Von Lukas Vogelsang – Publikum ist rar geworden. Viele Konzerte und Theater haben in den letzten Monaten in halbleeren Hallen stattgefunden. Die Veranstalter beklagen Publikumsmangel. Ist es der frühe Wintereinbruch oder das schlechte Wetter des Sommers? Oder ist es ganz einfach, dass Bern viel zu viel Kultur auf so wenig Einwohner hat?
Ein Vergleich: Ca. 120 Kulturbetriebe sind in und um Bern, die für 120‘000 Einwohner herhalten — also etwa eine Kulturinstitution auf 1000 Personen. Die Kernstadt Zürich bietet eine sehr ähnliche Anzahl Kulturbetriebe: ca. 150. Und diese Kulturplätze teilen sich ein Publikum von 900‘000 Personen — das entspricht einem Verhältnis 1 : 6000. Das gibt zu denken. Ebenso ist erstaunlich, dass bisher noch keine Stadt eine Liste mit allen Kulturveranstaltern führt. Es werden immer nur jene anerkannt oder gesehen, welche Subventionen erhalten.
Anstatt die Programme auf Highlights zu fokussieren, haben die Berner VeranstalterInnen das Gefühl, die Quantität ersetze die Qualität. Zeit und Ort haben ihre Bedeutung verloren, ihre Begriffsdefinition wurde durch «Masse» ersetzt.

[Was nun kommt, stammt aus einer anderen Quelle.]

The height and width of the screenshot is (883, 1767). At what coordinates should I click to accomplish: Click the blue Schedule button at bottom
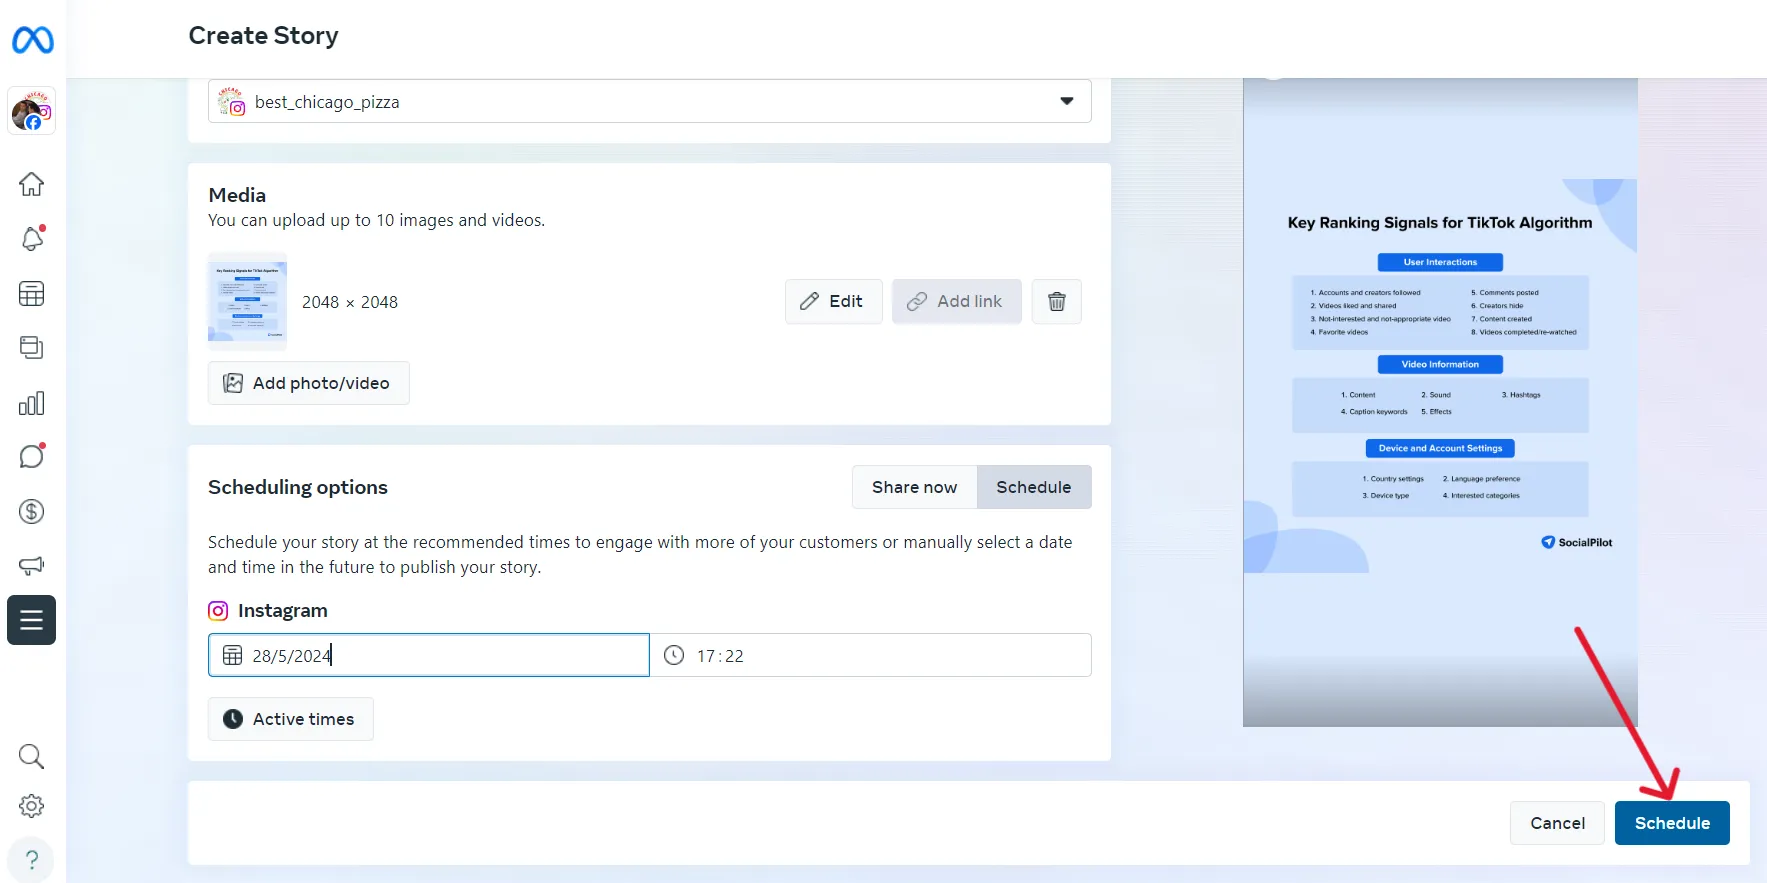(x=1671, y=823)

Ein bisschen nach dem Motto: Wer mehr bellt, erhält den Knochen. Die Kulturförderungsregulatoren dieser Stadt haben kein Instrumentarium geschaffen, um die Qualität zu heben. In den Diskussionen hat man nur mehr Geld gefordert. Wozu? Um leere Hallen zu füttern? Seit Monaten hat Bern keine kulturellen Highlights mehr zu bieten, ich erinnere mich noch schwach an ein Buskers-Festival oder an all das, was ich verpasst habe. Sind uns die Visionen ausgegangen? Die einzige Institution, das Kornhaus, welche letztes Jahr das Thema «zuviel Kultur?» angesprochen hatte, wurde von der Abteilung Kulturelles weggestrichen. Das ist die bernsche Radikalantwort.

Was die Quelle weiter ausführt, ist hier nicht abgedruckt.